The title is the first red flag. Yes, the "best idea" part comes from novelist and historian Wallace Stegner and one hates to argue with Stegner, but as historian Clay Jenkinson says within minutes of the film's opening, America's best idea is equal rights for every citizen. But "America's Second-Best Idea" doesn't have the same ring, does it?

So Burns and Duncan content themselves with hammering home the idea that the parks are living symbols of democracy. And if you don't believe them, well, here's a bunch more people who think so too.

Although descriptive chronicles of early visitors to Yosemite and Yellowstone and the Grand Canyon are fascinating to hear (and if you are an American actor who was not asked to give voice to one, consider yourself snubbed), the ongoing testimony to the beauty and importance of nature becomes more than a little repetitive and unnecessary. In this case, a picture really is worth a thousand words, and possibly two whole hours.

The history of the national park crisscrosses the history of America and is therefore a bittersweet narrative. America comes into being at the expense of its natives, from the Indian tribes forced out of their homelands, including Yosemite Valley, to the passenger pigeon hunted into extinction.

The real value of "National Parks" is not its reminder of how beautiful the Grand Canyon is but Burns' and Duncan's endless curiosity about how the parks shaped Americans as Americans shaped the parks.

Coming at a time when the role and size of the federal government is the subject of vitriolic debate, it's difficult not to see in the film a rousing vote of confidence for big government.

Here, the parks are presented not just as places of beauty and refuge but as the soul-saving antidote to the ruthless nature of capitalism and American ambition. Which is certainly true.

Yet, as we quickly discover, their existence is due almost entirely to the personal desires and relentless life's work of a handful of men, many of them major capitalists. Most of the parks owe at least some of their acreage to the checkbooks of wealthy men (making them monuments to noblesse oblige as much as anything else). Meanwhile, President Theodore Roosevelt, brandishing the new and vaguely worded Antiquities Act, created a slew of National Monuments, a process that didn't require Congressional approval.So like the U.S., the parks are more complicated than patriotic catch-phrases would have them.
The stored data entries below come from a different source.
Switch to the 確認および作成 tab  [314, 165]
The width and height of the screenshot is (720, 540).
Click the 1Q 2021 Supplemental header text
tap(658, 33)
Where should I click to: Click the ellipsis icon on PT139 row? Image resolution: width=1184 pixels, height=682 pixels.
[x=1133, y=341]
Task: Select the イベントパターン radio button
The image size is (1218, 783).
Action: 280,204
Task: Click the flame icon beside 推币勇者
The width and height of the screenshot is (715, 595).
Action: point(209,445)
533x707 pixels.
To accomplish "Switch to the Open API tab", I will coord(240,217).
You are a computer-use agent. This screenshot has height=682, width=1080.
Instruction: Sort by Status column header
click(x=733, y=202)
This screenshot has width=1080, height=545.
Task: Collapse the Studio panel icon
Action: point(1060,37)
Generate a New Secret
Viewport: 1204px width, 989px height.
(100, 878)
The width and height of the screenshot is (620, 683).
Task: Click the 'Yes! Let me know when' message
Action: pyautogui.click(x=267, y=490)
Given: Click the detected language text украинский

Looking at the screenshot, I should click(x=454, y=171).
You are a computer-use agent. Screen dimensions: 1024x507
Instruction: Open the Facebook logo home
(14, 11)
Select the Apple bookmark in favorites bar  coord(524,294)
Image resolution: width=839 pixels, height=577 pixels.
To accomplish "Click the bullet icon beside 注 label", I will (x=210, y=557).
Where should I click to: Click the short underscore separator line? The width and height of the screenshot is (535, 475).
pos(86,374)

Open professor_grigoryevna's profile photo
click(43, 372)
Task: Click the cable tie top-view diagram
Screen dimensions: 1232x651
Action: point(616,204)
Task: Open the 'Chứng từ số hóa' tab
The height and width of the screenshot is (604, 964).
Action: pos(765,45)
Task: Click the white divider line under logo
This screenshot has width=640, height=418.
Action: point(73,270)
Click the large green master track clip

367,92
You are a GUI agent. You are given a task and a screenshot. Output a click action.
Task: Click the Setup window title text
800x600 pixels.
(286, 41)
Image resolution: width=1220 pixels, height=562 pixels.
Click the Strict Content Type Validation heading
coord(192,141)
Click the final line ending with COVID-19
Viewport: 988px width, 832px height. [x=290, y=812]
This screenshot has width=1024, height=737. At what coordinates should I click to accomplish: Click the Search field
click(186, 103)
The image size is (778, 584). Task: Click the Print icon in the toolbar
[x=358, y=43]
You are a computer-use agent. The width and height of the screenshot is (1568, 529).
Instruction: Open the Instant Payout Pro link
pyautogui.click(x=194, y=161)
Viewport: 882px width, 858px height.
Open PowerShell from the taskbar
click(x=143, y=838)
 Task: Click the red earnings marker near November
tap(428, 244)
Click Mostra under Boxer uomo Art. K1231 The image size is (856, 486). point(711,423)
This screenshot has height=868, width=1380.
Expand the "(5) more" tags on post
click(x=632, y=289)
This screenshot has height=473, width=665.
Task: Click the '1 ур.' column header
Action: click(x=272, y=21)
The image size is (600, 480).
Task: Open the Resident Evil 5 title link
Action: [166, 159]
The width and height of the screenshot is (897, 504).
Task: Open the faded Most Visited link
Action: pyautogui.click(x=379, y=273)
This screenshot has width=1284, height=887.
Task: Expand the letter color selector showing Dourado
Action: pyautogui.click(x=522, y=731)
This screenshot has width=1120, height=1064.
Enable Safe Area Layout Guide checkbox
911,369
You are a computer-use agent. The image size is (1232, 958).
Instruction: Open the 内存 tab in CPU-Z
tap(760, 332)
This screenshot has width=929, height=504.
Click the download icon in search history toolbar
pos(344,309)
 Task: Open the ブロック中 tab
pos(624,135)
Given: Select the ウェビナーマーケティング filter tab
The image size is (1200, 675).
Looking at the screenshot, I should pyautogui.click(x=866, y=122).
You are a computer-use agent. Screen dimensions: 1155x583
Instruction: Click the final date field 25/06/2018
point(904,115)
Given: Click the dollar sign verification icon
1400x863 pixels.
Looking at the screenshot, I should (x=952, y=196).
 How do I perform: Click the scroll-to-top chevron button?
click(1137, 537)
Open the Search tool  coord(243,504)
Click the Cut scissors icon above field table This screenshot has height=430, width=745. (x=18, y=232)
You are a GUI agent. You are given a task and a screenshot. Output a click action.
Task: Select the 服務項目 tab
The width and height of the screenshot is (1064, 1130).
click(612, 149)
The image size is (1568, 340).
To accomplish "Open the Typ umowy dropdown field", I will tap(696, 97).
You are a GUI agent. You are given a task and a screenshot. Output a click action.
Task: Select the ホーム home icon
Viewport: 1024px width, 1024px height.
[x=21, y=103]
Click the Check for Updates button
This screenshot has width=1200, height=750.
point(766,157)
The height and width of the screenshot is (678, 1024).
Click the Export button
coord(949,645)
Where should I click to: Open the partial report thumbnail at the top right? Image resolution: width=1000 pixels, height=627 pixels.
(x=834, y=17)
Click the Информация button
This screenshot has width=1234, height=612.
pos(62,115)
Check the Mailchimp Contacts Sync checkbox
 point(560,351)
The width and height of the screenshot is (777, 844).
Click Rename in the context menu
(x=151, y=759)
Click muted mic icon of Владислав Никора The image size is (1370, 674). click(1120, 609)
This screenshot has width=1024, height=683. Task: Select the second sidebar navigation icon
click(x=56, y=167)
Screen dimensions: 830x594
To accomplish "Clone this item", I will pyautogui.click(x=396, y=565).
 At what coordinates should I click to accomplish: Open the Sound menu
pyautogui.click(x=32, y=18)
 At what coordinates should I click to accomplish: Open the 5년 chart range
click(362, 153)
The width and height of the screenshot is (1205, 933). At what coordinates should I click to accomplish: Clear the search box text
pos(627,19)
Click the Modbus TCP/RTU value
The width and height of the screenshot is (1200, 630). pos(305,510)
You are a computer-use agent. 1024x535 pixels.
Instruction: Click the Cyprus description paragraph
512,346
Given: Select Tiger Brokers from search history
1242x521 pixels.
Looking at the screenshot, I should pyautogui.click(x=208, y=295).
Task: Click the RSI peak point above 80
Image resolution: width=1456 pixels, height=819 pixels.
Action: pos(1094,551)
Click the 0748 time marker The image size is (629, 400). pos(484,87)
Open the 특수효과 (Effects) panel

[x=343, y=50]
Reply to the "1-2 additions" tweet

It is the narrative of those extraordinary men that moves "The National Parks" forward. From the early days of nature-loving Transcendentalism to the modern Green movement, strong-minded individuals determined that preserving certain lands was best for the country and they spent their lives pursuing that goal.

Muir personally swayed presidents, early newspaper accounts brought thousands of people on difficult journeys to see Bridal Veil falls and the Yellowstone Valley, stories in Field and Stream brought about protective legislation, John D. Rockefeller gave us Jackson Hole and much of the Tetons.

So "The National Parks" does chronicle a loss: the ethos of rugged individualism, the influence of a single dedicated voice. Now it seems too easy for voices like Muir's or Park Service founder Stephen Mather's to be lost in the cacophony of information, opinion and invective. Burns stands with the zealous subjects of the film. Like Muir, he is unwilling to bend to public taste. Yes, here are those darn fiddles and the headshot interviews, here are the letters and journals read by Tom Hanks and John Lithgow, here are all those photographs and more information about the National Parks than you'll ever be able to retain.

But his message from one documentary to another remains the same: Pay attention, take notes, listen to the people who were there at the time, because despite what you may have been taught, history is a gorgeously complicated thing.